Any such deal may see the involvement of Russia’s Rosneft PJSC and Indian Oil Corporation.
The offer comes as Russia’s main buyers, European nations, cut down the purchase. China, meanwhile, has been reportedly taking advantage of the situation and importing Russian oil at heavily-discounted rates.
In the Russia-Ukraine war, India has so far taken a neutral stance. It is one of the few countries not to condemn Russia's invasion of Ukraine. India also voted no on a UN Security Council resolution condemning Russia's aggression against Ukraine, which was sponsored by the US.
The spike in crude oil prices put enormous strain on the Indian economy. Inflationary, fiscal, and external sector concerns are posed by high crude oil prices. India's budget forecasts for the fiscal year 2022-23 are based on crude oil prices ranging from $70 to $75 per barrel.
India's choice to expand crude oil trade and business ties with Russia will have significant diplomatic and economic consequences.
The quality of crude oil which is imported by India from the Persian Gulf is called Indian Basket crude. which is a weighted average of Dubai and Oman (sour) and the Brent Crude (sweet) crude oil prices.
The Indian Basket is a weighted average of daily prices and is updated daily on the website of the Petroleum Planning and Analysis Cell of the Ministry of Petroleum and Natural Gas.
During the year 2019-20, the ratio is 75.62: 24.38 (Dubai: Brent respectively)
Russia is also establishing a different trading payment system
Russia has also offered the payments using Russia’s messaging system SPFS. The deal has not been finalised yet.
SPFS (System for Transfer of Financial Messages) is a Russian equivalent of the SWIFT financial transfer system, developed by the Central Bank of Russia.
Under this mechanism, Indian exporters will be paid in the local currency for their goods to Russia, rather than the normal international currencies of the dollar or euro.
In the current fiscal year, India spent $105.8 billion on crude oil imports from various countries. The rupee-rouble transaction could help India save foreign exchange reserves for other purposes and maintain financial stability.
Russian President Vladimir Putin said on last week, that he has signed a decree saying foreign buyers must pay in roubles for Russian gas from April 1, and contracts would be halted if these payments were not made.
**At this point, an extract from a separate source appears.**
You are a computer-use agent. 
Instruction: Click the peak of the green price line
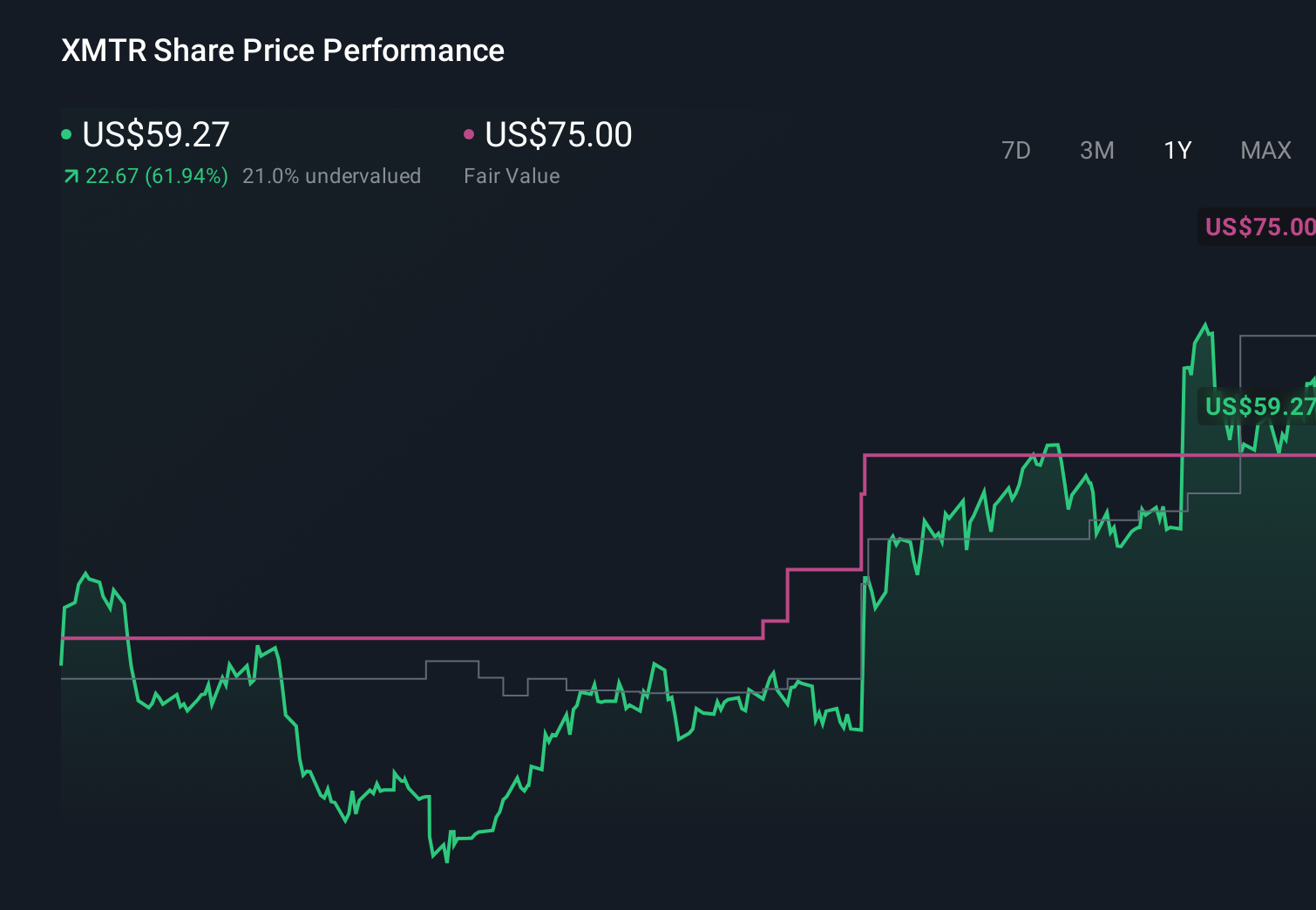coord(1205,323)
Will the US sanction India
US President Joe Biden will almost certainly make a decision on whether to fully implement CAATSA or offer exemptions for countries such as India. Under this law, the United States is required to impose sanctions on any country that has business with Iran, Russia, or Korea.
India’s membership in the Quad, and the alliance it has with the US, Australia, and Japan could lead the US to take a less harsh stance.
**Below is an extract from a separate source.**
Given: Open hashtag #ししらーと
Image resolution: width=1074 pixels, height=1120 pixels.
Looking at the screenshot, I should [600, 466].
The United States last sanctioned India under the Glenn Amendment in 1998, when the "very dissatisfied" Bill Clinton administration objected to the country's underground nuclear testing in Pokhran.
The United States cut off all aid to India, except humanitarian supplies. This equated to a $142 million loss for India. In addition, the United States has banned the export of defence technologies to India, as well as any American financing and credit guarantees. It was also required to oppose all international funding to India through the World Bank.
President Clinton made the formal announcement after India conducted two additional nuclear tests, only days after firing off three blasts that outraged most of the world.
During that time, India refused to sign the global test ban treaty agreed by the United Nations in 1996, claiming that the treaty favours nations such as the United States, which had previously tested and refined advanced nuclear weapons.
The majority of the sanctions were dropped between 1999 and 2001, and the United States eventually recognised India as a legitimate civilian nuclear state and, by 2008, as a de facto military nuclear power.